Thursday, December 30, 2010

"But only say the word and I shall be healed" Thoughts of a shattered soul.

Especially in this paradoxical age of intellectual progress combined with spiritual regress, there is a heart-breaking dichotomy in society. I should clichely say that I ought to speak for myself here, but it seems that most people, at least the human ones, bar the door to their soul. There is a split between the person we are and the person we allow others to see. We try to appear to be someone even just a little better (whatever "better" may be) then our wretched selves. Sound familiar? Welcome to the human race. I don't have to elaborate. It's a reality cutting through to the core of this banishment called "life." To quote Casting Crowns, we are "happy plastic people under shiny plastic steeples, with walls around our weakness and smiles to hide out pain."

Coupled with the pain of this falsity, there is that incessant longing within our hearts: that seemingly infinite emptiness that lies within the deepest abyss of every soul. No matter how beautiful the sunset, how touching the smile of a child, or how marvelous the embrace, there is always the possibility of more. There is something about a gazing into a sunset that leaves one feeling so vulnerable, looking beyond. What makes it so healing to walk alone on a stormy night with rain soaking one's skin and wind whipping to the marrow of one's bones? It is those times that are most beautiful that the possibility of more shines most brightly. In his sermon titled "The Weight of Glory," C.S. Lewis calls this longing an, "inconsolable secret within each of us: a secret which can neither be told nor be kept silent." We are discontent foreigners in a strange land who bear broken hearts and shattered souls.

In order to break down this seemingly inescapable dichotomy within society, families, and the heart of the human person, reception of Communion must do at least this: it must make known our real selves, at least to the God we receive. Just prior to receiving the Blessed Sacrament, the faithful recite the words, "Lord I am not worthy to receive you, but only say the word and I shall be healed." In receiving communion, we are allowing Christ, through the Blessed Sacrament, to literally enter within the very persons He created. He touches the center of our being. Through Communion, we allow Christ to know us, gracing us with a small sharing the clarity we will find in Heaven.
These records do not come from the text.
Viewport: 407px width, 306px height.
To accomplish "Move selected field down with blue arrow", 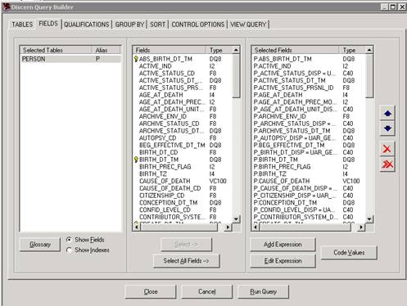I will 387,128.
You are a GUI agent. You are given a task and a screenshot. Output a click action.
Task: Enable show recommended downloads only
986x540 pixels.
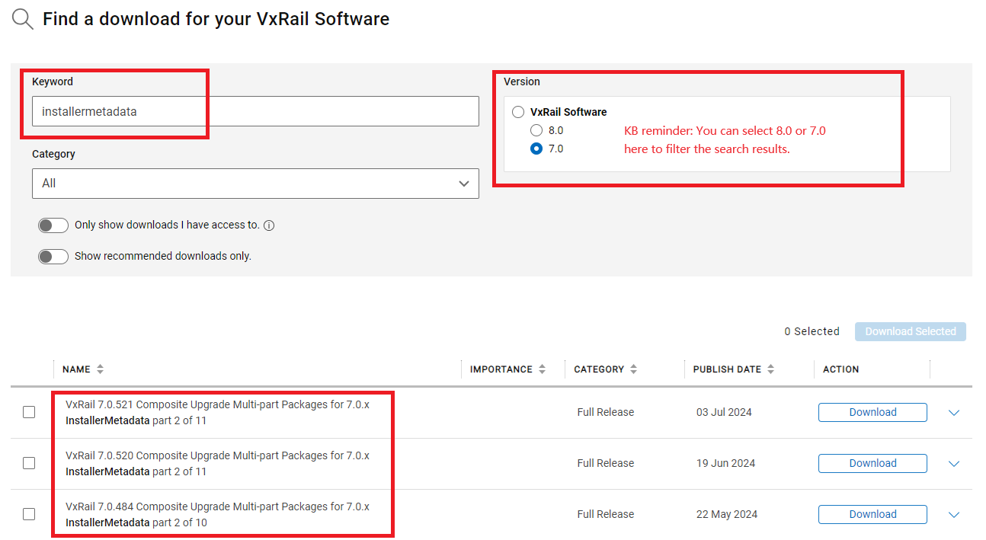click(53, 256)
Alright, enough talk. Pontificating ad naseum is not what this blog is for, and it is time for the habituated college student to shut-up and the lost teenager to resume her ramblings. This post finds its origins in a spiritually-tied-in-knots college student who has too much time and freedom to think over Christmas break. It may not be theologically correct and might go overboard on the poorly-written flowery imagery, but what I tried to explain here is the one thing I hold onto. Through reception of the Blessed Sacrament, even the smallest wound within us may "be healed," allowing us to lose ourselves through Communion and become known: to become one in, with, and through Christ.
Photo taken by the lovely Mary Swinford
What the entire world cannot contain, love imprisons here.

3 comments:

Ari said...

This was beautifully put! :)

Mary said...

1. I like you a lot

2. Way to give photo credit.

Just kidding.

Molly said...

l o l sorry Mary!

To whom at may concern: that beautiful photo was taken by the wonderful Mary Catherine Swinford.